▶ ANWEISUNG: Nennen Sie die drei Eigenschaften, mit denen die Große Koalition im Textauszug über die Partei Die Linke bereits kritisiert wird.

▶ TEXTAUSZUG:
Kraftlos, mutlos, ideenlos - so lautet bereits jetzt die Kritik an der Großen Koalition zwischen Union und SPD - noch bevor sie überhaupt Realität geworden ist. Profitieren könnte von dieser Stimmung "Die Linke". Aber die Partei kämpft um ihren politischen Kurs - mit ungewissem Ausgang.

Von Falk Steiner | 09.02.2018
    Bernd Riexinger, (l-r) Bundesvorsitzender der Partei Die Linke, Katja Kipping, Bundesvorsitzende der Partei Die Linke, und die Spitzenkandidaten Dietmar Bartsch und Sahra Wagenknecht am 25.09.2017 in der Bundespressekonferenz in Berlin.
    Die Parteivorsitzenden von "Die Linke" Bernd Riexinger und Katja Kipping neben den Fraktionsvorsitzenden Dietmar Bartsch und Sahra Wagenknecht (v.l.n.r.) (dpa / Bernd von Jutrczenka)
    Die Große Koalition steht, wenn die SPD-Mitglieder zustimmen. Doch einige sind unzufrieden mit dem Verhandlungsergebnis, mit der Koalition überhaupt. Werden sie der SPD treu bleiben, sollte die Mehrheit sich für die Koalition entscheiden? Auch bei den Grünen, in den Jamaika-Sondierungen Union und FDP teils weit entgegengekommen, gibt es Enttäuschte. Eine gute Ausgangslage für die Linke in Deutschland?

▶ EINTRÄGE:
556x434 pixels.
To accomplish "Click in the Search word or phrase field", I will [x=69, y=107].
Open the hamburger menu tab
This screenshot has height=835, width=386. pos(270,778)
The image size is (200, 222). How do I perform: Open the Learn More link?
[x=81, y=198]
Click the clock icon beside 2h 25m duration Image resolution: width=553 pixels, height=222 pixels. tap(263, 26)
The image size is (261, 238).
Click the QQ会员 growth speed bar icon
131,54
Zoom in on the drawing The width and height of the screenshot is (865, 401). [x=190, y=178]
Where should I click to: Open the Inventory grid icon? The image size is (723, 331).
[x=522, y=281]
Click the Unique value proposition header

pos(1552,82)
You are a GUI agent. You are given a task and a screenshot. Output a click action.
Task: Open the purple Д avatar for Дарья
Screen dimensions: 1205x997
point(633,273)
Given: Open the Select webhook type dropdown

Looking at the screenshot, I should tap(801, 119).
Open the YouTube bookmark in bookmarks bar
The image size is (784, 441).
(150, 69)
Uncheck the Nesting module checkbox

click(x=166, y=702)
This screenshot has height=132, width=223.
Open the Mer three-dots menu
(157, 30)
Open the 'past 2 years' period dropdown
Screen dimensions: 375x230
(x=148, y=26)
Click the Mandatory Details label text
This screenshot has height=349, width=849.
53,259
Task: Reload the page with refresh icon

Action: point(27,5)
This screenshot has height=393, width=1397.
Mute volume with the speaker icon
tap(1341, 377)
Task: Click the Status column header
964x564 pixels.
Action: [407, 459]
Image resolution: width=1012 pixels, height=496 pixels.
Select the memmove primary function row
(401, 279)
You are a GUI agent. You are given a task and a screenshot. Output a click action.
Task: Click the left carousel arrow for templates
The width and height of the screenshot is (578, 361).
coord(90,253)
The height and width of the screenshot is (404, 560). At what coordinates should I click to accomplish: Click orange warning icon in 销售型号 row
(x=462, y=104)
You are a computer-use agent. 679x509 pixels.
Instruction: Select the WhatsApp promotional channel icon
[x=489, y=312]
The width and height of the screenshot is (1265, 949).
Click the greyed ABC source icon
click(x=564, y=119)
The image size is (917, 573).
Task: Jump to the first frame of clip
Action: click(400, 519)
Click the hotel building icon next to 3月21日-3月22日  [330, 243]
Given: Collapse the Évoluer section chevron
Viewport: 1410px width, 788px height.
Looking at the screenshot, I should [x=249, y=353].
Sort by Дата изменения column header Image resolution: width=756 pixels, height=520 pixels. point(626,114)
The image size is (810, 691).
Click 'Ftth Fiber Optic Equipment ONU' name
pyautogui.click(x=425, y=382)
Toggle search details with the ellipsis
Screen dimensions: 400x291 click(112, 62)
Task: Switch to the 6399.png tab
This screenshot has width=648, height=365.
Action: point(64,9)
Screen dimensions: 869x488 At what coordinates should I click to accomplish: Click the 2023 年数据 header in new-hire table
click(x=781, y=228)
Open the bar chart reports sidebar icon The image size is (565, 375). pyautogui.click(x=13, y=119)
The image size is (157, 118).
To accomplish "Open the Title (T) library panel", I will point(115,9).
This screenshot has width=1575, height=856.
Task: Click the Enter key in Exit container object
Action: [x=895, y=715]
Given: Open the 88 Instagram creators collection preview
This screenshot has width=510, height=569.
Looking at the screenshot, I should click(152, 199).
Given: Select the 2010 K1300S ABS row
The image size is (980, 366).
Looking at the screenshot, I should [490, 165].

▶ DIE ANTWORT: Kraftlos, mutlos und ideenlos.